_Data lines_

····················

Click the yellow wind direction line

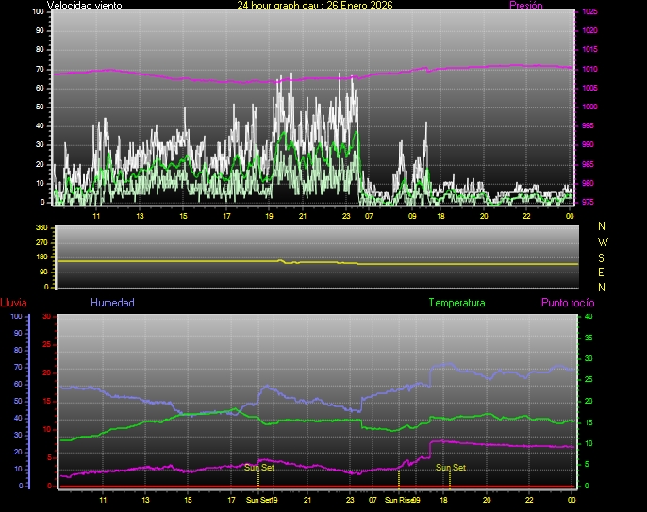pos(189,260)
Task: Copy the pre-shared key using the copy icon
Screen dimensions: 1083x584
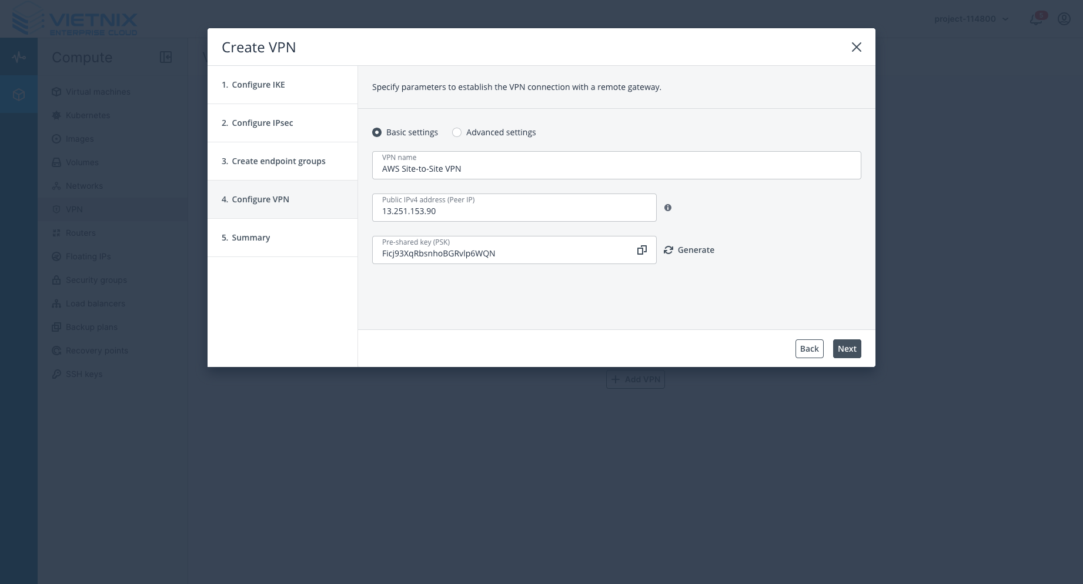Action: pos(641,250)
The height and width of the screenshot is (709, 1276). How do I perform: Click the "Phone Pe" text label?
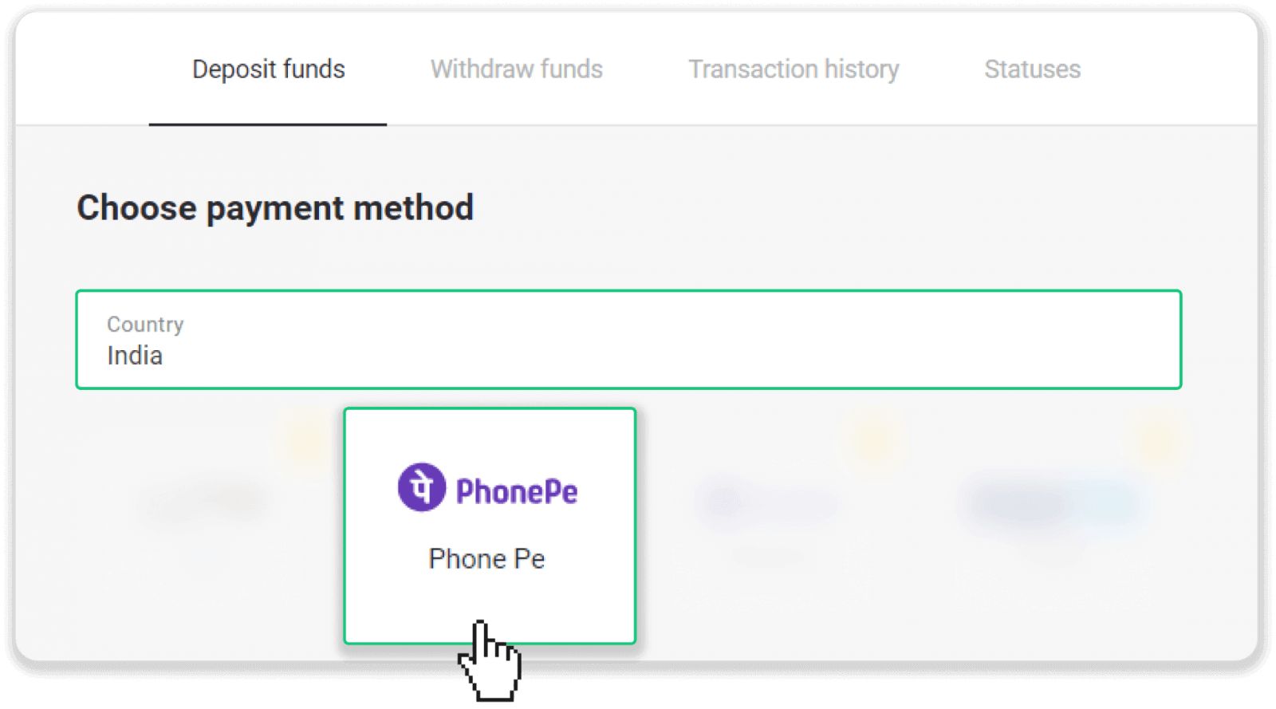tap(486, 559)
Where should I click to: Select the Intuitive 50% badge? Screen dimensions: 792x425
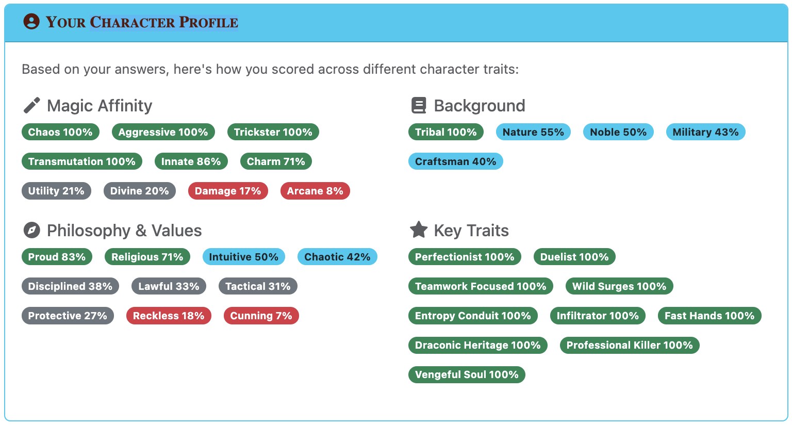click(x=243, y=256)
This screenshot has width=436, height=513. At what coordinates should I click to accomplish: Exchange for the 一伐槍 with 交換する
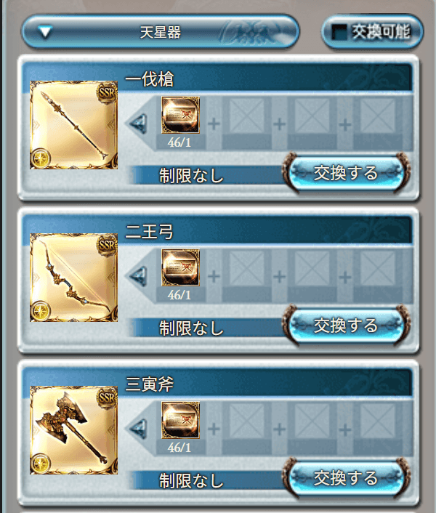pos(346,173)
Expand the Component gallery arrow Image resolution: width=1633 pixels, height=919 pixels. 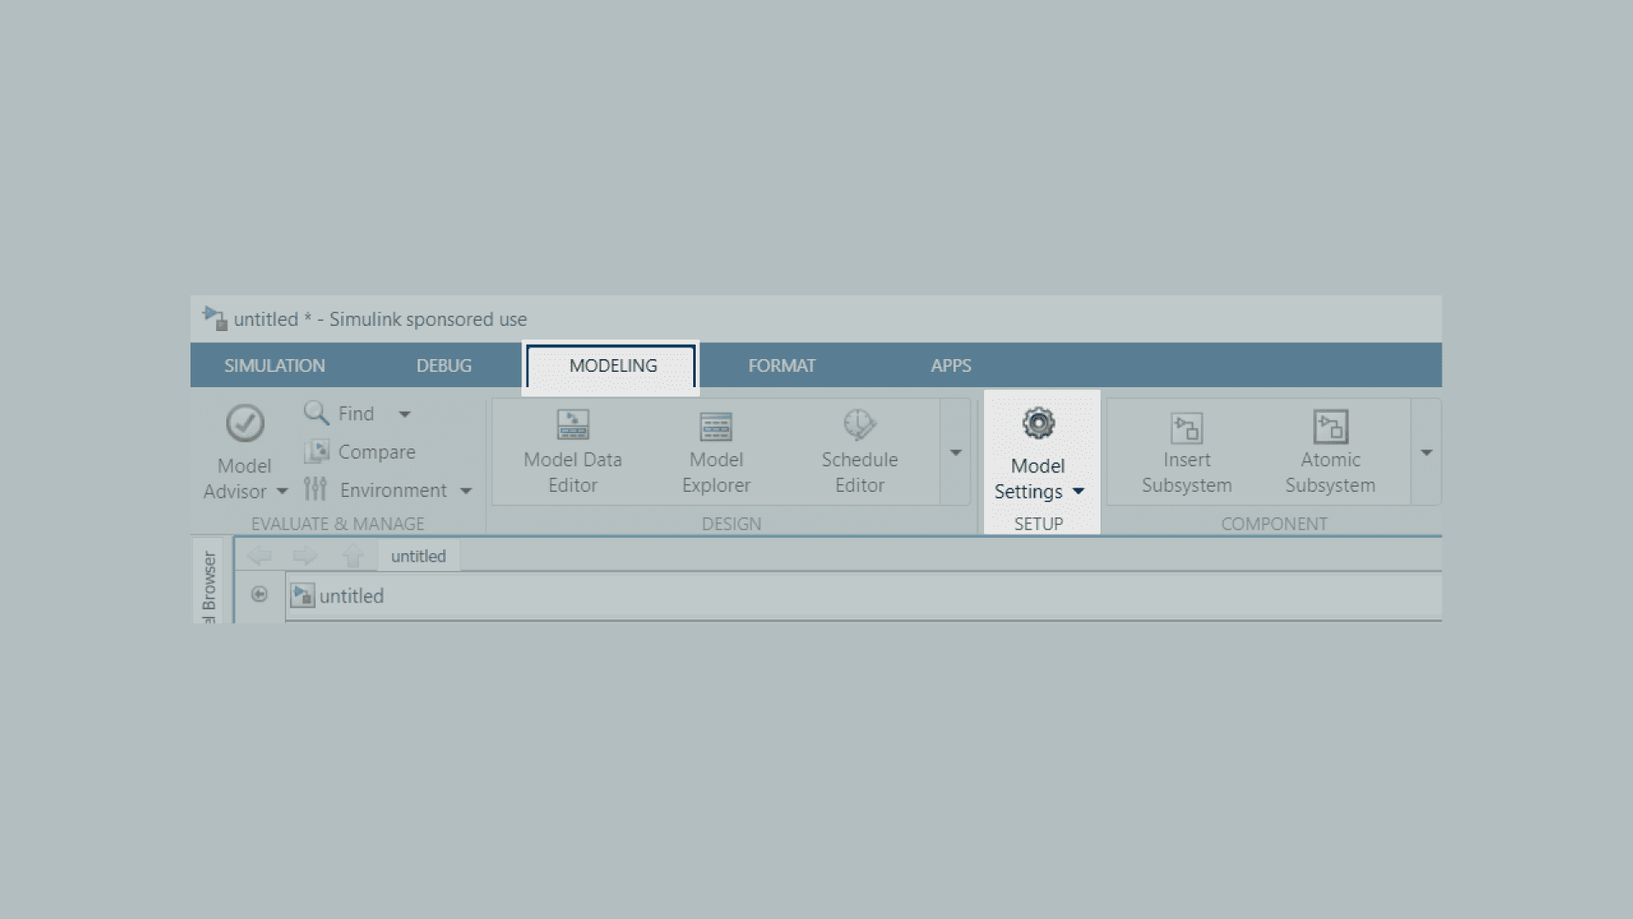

····················

_Exercise directions_
Turn the lines above into a numbered list, dropping any blank lines and leaving out the pictures.

_Task result_
1. Click the yellow wind direction line
2. pos(189,260)
3. Task: Copy the pre-shared key using the copy icon
4. Screen dimensions: 1083x584
5. Action: pos(641,250)
6. The height and width of the screenshot is (709, 1276). How do I perform: Click the "Phone Pe" text label?
7. tap(486, 559)
8. Where should I click to: Select the Intuitive 50% badge? Screen dimensions: 792x425
9. click(x=243, y=256)
10. This screenshot has width=436, height=513. At what coordinates should I click to accomplish: Exchange for the 一伐槍 with 交換する
11. pos(346,173)
12. Expand the Component gallery arrow Image resolution: width=1633 pixels, height=919 pixels. 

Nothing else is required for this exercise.